▶ Records:

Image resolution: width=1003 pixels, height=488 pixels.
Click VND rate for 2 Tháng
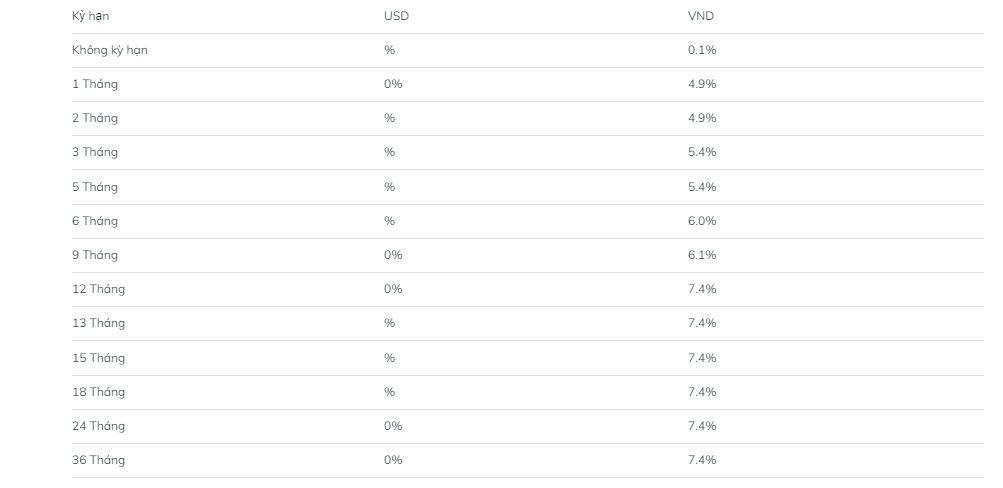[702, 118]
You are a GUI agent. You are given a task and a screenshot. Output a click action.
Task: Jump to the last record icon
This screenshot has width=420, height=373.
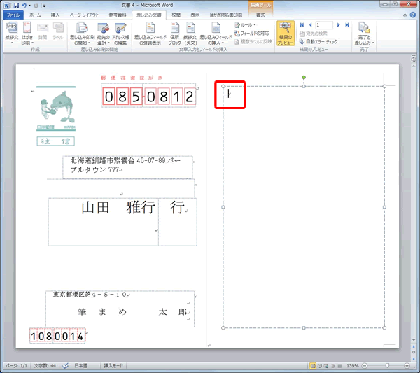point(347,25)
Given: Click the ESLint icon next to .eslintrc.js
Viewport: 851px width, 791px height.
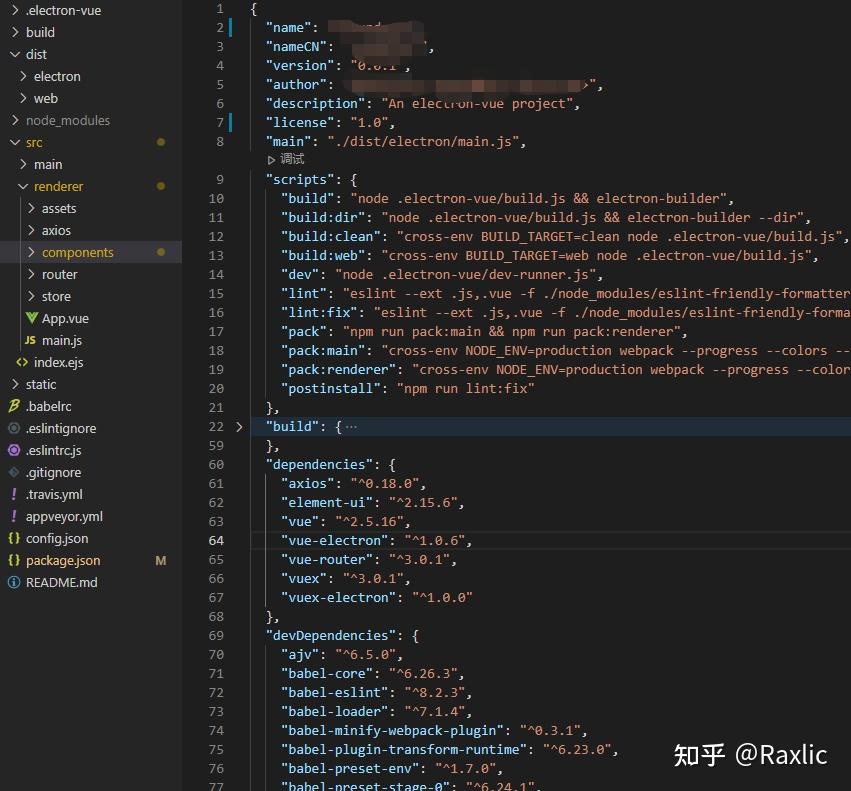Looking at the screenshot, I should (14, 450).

▶ Required work: Please quote every line of the records above word for word, leaving out the pictures.

▶ Correct response:
Image resolution: width=1003 pixels, height=488 pixels.
Click VND rate for 2 Tháng
[702, 118]
You are a GUI agent. You are given a task and a screenshot. Output a click action.
Task: Jump to the last record icon
This screenshot has width=420, height=373.
point(347,25)
Given: Click the ESLint icon next to .eslintrc.js
Viewport: 851px width, 791px height.
Looking at the screenshot, I should (14, 450).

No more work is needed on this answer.